▸ Material shown:
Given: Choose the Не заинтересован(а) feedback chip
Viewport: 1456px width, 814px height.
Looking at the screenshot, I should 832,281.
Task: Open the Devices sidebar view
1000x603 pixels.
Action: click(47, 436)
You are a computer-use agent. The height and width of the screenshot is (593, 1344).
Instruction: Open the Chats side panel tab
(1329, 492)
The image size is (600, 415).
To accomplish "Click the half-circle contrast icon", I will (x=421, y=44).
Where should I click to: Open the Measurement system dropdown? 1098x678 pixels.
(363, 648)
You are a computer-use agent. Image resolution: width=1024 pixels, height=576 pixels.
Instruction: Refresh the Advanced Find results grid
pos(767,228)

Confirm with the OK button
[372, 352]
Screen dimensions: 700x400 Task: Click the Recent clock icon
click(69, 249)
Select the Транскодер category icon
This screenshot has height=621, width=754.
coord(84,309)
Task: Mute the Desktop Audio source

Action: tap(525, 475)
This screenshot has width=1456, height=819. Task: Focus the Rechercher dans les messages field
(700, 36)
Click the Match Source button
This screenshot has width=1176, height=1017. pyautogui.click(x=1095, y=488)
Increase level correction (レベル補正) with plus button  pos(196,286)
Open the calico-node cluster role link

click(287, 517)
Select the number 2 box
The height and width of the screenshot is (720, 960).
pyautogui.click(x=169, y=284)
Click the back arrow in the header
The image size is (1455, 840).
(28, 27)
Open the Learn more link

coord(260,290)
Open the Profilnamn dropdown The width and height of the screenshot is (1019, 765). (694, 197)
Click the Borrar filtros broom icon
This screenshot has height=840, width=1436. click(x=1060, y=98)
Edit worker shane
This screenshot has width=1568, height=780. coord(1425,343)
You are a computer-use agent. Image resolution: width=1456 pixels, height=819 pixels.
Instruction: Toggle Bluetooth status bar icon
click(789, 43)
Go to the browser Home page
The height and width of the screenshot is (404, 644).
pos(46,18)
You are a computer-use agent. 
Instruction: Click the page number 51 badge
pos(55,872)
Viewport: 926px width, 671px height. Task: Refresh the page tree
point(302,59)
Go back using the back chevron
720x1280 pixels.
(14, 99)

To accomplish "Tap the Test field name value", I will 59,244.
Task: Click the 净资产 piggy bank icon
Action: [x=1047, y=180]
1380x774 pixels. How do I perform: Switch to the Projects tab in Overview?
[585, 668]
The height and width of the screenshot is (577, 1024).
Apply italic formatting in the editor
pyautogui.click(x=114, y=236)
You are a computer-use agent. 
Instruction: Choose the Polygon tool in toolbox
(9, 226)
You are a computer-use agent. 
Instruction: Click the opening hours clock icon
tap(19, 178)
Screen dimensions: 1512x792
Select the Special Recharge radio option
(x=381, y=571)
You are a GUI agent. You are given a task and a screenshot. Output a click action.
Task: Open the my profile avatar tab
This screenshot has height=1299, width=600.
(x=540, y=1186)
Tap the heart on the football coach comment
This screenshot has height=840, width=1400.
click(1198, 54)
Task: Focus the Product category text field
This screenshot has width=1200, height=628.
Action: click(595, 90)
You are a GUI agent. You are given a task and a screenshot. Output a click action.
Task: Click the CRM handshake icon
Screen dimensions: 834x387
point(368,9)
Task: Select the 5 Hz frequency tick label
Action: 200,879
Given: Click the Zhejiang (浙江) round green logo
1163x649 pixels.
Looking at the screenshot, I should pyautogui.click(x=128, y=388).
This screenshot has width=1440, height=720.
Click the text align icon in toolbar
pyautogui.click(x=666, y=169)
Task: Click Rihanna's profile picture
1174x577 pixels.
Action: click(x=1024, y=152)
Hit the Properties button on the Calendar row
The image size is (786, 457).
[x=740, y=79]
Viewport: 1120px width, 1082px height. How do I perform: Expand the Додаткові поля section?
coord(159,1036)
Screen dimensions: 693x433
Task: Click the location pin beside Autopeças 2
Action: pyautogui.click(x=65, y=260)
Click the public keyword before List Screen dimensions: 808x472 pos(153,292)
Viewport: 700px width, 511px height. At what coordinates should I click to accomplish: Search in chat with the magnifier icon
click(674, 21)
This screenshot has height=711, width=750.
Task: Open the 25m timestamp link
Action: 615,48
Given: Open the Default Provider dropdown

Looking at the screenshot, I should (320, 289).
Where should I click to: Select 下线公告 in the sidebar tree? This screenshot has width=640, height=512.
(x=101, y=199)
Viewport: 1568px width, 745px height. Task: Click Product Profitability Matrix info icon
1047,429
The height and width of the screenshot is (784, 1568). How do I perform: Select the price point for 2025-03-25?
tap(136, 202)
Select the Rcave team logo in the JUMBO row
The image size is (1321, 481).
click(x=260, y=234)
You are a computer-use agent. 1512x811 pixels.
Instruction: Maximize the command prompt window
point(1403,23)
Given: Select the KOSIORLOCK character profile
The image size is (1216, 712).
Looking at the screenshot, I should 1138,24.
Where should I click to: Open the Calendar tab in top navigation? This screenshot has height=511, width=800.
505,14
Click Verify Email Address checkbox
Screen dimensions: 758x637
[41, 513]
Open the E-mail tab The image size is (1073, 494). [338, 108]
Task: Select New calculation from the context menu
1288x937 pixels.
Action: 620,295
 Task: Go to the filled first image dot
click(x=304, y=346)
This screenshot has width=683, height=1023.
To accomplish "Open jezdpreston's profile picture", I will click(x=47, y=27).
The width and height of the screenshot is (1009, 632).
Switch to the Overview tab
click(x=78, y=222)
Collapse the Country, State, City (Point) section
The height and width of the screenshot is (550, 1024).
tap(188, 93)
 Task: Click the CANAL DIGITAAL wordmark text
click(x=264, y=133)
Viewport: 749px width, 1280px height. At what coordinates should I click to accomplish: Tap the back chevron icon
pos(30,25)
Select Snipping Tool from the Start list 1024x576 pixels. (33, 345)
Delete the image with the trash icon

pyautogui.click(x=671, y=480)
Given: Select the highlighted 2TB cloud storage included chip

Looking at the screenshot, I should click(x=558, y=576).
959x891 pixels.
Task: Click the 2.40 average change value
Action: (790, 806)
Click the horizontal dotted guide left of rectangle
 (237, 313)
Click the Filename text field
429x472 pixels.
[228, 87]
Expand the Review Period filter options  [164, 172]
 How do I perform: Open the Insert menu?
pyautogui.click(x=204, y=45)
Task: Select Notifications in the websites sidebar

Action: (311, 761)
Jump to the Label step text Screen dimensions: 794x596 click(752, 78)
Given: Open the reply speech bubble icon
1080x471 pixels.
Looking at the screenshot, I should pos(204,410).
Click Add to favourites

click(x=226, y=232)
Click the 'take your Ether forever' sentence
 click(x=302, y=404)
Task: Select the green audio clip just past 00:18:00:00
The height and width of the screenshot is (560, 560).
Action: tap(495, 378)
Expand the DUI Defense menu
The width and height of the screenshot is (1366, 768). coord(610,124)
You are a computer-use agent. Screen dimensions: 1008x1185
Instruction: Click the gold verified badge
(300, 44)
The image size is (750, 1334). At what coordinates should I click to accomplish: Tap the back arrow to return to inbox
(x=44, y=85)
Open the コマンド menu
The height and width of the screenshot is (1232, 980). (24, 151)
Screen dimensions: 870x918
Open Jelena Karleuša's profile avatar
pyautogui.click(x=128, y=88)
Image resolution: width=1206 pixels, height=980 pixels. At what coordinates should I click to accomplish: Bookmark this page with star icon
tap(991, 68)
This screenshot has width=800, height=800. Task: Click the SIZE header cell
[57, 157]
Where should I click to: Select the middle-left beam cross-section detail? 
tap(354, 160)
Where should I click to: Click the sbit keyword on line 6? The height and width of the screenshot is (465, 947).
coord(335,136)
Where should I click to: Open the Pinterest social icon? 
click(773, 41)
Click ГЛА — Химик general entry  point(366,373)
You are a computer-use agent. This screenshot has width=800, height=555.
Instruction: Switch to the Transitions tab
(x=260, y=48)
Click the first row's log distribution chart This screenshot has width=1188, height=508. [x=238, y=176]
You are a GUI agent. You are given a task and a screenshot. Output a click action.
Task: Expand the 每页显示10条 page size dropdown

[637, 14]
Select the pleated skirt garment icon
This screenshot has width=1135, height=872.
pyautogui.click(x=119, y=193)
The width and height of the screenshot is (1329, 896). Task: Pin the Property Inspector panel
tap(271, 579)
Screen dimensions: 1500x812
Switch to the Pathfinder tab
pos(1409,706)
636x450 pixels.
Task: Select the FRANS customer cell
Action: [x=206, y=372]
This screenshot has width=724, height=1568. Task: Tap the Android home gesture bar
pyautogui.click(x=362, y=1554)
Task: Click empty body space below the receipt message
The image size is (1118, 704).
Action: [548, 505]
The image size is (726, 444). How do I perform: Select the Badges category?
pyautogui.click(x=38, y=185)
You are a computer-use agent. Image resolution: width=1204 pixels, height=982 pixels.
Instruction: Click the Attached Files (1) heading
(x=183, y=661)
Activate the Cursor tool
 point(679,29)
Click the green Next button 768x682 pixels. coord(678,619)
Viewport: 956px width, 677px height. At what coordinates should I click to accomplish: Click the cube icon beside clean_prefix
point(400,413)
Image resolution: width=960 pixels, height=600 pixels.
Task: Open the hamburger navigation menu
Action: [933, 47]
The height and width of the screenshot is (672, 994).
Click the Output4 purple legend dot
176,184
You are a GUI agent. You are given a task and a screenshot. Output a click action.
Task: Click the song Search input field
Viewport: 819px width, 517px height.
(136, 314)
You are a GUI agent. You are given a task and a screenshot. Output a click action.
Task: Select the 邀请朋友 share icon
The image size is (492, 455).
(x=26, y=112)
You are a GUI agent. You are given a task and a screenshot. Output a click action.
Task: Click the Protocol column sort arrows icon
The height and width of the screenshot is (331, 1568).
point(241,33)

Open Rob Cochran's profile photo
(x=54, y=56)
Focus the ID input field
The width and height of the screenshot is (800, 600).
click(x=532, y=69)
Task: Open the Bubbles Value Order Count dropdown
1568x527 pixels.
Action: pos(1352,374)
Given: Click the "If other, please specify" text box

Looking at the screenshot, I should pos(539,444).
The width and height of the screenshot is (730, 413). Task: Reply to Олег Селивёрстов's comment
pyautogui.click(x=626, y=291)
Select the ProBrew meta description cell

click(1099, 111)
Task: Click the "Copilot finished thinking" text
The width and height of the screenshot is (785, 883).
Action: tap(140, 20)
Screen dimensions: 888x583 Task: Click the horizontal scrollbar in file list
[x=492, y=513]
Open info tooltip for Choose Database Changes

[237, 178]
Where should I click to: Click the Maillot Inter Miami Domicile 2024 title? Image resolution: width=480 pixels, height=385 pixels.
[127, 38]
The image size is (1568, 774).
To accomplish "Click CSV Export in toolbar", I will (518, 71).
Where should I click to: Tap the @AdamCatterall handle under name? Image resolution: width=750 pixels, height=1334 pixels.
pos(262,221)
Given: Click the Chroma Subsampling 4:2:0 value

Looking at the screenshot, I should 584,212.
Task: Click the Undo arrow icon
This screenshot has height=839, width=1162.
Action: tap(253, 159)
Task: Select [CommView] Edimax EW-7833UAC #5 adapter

▸ Exercise brief: Working from the entries above, find every line in which the word "computer" occurs and copy it.

▸ Written reply:
You are a computer-use agent. The height and width of the screenshot is (593, 1344).
You are a computer-use agent. Image resolution: width=1024 pixels, height=576 pixels.
You are a computer-use agent. Image resolution: width=1456 pixels, height=819 pixels.
You are a computer-use agent. 
You are a computer-use agent. 
You are a computer-use agent. 
You are a computer-use agent. 1512x811 pixels.
You are a computer-use agent. Screen dimensions: 1008x1185
You are a computer-use agent. This screenshot has width=800, height=555.
You are a computer-use agent. Image resolution: width=1204 pixels, height=982 pixels.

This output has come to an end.